WASHINGTON –
The elimination of affirmative action in California,
Texas, Louisiana, and Mississippi has had a chilling effect on the
enrollment and acceptance of racial and ethnic minorities in medical
schools across the country, according to the Association of American
Medical Colleges (AAMC).
The data from AAMC, which was released earlier this month, found
that the number of applications to medical schools in those four states
from African American, Native American, Mexican American/Chicano, and
Puerto Rican students living in those states dropped 17 percent in 1997.
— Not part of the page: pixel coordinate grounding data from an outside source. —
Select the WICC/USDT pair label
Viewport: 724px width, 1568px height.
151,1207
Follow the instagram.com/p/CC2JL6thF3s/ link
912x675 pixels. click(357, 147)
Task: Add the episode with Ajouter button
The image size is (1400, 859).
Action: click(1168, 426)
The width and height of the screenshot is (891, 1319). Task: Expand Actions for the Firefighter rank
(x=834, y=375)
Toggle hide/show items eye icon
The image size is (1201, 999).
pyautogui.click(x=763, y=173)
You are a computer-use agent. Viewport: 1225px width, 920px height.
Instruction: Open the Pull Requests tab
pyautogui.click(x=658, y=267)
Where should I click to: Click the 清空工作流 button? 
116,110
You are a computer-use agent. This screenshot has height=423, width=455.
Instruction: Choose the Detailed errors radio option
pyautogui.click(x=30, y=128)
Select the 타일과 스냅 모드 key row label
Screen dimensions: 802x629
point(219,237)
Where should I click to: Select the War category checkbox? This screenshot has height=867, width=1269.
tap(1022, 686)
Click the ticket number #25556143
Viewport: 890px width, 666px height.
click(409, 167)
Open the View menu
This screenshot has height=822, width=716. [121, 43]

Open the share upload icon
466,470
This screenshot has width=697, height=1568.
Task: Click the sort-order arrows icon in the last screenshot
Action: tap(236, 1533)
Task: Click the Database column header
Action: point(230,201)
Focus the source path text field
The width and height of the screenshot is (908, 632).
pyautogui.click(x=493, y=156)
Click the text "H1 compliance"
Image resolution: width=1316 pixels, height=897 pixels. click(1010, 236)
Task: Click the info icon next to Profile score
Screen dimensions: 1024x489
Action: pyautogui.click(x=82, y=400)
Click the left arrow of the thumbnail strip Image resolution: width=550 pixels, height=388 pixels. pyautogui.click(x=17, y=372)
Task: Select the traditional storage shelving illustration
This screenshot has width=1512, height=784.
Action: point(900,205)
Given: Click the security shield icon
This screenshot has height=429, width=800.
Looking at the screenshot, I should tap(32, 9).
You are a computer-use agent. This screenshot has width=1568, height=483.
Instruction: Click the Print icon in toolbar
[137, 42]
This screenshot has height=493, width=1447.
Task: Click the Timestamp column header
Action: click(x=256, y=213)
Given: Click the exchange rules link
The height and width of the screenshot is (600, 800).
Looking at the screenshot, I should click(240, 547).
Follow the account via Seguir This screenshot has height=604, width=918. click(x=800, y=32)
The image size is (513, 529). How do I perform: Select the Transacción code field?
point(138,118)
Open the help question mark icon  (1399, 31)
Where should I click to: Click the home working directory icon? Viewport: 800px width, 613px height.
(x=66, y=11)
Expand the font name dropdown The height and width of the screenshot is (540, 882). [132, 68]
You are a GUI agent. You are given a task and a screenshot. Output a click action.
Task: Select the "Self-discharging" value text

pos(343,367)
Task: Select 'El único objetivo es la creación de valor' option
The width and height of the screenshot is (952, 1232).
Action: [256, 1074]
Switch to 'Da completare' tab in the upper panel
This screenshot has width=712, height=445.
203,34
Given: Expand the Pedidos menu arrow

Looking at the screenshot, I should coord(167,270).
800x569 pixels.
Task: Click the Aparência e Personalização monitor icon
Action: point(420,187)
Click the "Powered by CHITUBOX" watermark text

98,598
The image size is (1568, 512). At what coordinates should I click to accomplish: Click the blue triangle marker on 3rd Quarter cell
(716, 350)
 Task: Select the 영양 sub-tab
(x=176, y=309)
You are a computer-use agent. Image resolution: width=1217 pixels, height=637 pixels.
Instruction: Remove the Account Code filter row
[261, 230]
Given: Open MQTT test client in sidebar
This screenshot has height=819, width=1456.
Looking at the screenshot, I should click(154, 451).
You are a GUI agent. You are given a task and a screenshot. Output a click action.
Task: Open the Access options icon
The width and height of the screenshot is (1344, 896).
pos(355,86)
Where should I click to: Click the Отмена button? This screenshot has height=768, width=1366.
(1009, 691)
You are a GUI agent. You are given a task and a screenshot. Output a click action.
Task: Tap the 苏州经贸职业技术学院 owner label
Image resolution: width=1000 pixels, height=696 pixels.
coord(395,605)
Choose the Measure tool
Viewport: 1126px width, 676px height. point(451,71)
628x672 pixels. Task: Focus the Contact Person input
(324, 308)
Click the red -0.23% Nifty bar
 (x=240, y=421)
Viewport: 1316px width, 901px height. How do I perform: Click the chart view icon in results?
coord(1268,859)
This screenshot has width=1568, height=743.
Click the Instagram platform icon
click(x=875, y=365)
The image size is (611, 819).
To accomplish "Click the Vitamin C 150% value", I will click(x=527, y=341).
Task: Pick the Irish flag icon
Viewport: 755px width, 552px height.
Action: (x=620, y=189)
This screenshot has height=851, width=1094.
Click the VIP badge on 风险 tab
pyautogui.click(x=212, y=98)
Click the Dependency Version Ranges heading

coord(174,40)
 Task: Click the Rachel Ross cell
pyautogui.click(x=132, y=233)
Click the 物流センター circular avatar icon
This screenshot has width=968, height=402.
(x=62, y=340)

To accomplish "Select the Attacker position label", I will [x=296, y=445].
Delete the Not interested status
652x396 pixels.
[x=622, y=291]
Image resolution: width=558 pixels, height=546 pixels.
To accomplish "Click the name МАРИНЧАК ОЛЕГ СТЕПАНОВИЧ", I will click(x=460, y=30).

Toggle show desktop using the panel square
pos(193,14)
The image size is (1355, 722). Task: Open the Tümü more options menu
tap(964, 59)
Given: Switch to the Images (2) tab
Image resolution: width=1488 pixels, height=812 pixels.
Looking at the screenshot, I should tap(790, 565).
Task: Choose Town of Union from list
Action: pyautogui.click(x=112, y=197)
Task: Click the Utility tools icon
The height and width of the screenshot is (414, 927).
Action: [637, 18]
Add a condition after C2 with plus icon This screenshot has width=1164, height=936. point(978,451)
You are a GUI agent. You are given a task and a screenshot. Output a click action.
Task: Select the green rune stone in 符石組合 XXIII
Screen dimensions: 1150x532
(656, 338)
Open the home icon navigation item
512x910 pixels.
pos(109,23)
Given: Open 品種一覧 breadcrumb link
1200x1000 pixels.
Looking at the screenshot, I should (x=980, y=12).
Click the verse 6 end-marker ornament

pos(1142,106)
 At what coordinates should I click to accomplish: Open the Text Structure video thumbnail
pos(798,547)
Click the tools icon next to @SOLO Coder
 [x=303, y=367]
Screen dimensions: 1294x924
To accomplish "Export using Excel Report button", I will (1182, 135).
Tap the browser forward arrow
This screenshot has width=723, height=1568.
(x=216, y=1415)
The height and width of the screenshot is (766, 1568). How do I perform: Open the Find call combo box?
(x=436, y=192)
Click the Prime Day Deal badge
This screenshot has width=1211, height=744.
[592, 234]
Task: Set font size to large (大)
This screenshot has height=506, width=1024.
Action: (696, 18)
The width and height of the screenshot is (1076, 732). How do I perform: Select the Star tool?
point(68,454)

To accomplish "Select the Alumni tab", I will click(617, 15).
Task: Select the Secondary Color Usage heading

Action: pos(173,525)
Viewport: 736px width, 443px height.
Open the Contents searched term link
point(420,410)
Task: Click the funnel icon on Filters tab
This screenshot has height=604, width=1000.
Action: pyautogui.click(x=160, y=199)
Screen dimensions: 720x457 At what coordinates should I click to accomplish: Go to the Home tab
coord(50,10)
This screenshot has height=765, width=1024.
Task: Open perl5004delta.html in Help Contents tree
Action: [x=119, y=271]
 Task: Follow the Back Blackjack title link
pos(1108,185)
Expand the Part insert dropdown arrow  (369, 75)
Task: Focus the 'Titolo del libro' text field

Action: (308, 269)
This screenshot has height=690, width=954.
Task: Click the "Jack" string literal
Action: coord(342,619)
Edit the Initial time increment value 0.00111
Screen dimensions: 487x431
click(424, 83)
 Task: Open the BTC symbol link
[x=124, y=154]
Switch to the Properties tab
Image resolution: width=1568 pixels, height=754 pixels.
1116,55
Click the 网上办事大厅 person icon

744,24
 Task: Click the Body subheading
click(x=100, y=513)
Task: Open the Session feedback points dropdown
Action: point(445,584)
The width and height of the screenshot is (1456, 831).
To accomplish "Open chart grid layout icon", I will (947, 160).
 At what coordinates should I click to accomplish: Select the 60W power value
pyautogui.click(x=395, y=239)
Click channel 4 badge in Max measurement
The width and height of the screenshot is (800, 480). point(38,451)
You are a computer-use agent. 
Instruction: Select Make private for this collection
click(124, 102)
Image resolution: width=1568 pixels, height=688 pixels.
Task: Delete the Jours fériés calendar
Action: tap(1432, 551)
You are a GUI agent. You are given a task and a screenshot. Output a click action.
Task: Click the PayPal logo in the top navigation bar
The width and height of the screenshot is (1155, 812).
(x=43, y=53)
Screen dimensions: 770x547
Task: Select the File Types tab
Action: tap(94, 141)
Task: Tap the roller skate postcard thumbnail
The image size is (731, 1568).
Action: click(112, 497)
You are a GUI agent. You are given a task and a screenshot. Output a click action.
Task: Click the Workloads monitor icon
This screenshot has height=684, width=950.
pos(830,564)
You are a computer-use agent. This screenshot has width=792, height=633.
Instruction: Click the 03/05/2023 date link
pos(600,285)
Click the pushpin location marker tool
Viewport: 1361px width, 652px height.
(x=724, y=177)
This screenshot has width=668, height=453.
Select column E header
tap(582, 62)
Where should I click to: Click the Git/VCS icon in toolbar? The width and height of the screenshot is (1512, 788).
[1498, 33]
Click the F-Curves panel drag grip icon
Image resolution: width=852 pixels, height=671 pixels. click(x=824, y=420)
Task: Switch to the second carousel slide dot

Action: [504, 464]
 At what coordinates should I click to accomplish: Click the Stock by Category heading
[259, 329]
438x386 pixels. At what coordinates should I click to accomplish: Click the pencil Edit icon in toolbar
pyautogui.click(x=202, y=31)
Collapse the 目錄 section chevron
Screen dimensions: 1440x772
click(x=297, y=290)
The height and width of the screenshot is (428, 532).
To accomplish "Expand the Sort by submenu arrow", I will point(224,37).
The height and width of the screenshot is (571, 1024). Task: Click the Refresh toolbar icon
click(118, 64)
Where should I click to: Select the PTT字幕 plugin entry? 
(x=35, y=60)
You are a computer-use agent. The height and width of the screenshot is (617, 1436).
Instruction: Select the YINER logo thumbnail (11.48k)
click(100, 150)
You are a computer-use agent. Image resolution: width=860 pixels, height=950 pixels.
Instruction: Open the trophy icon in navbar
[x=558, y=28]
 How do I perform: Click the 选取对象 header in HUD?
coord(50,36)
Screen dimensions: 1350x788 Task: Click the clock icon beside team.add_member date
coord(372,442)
In comparison, the number of trader-represented students not living
in those states applying to medical schools outside of California,
Texas, Louisiana, and Mississippi declined by only 4 percent. This is
part of an overall drop in applications to medical schools – from both
minority and non-minority populations – of 8.4 percent.
AAMC data also showed that 125 fewer minority students living in
states where affirmative action has been rolled back pursued careers in
medicine in 1997.
The enrollment decline, said Jordan Cohen, M.D., AAMC’s president,
reflects the “hostile environment” that the Hopwood case and
Proposition 209 has spawned in Louisiana, Texas, Mississippi and
California.
Hopwood is the case on which the Fifth Circuit Court of Appeals
ruled last year that the University of Texas law school could not use
race or ethnicity as a factor in admissions. That ruling affects Fifth
Circuit states – Texas, Mississippi and Louisiana. Proposition 209 was
a referendum item passed last year by voters in California eliminating
all affirmative action in state contracting and state-operated college
admissions. Because the Supreme Court refused to hear a challenge to
the law earlier this fall, many observers believe that it is ready to
overturn all affirmative action programs.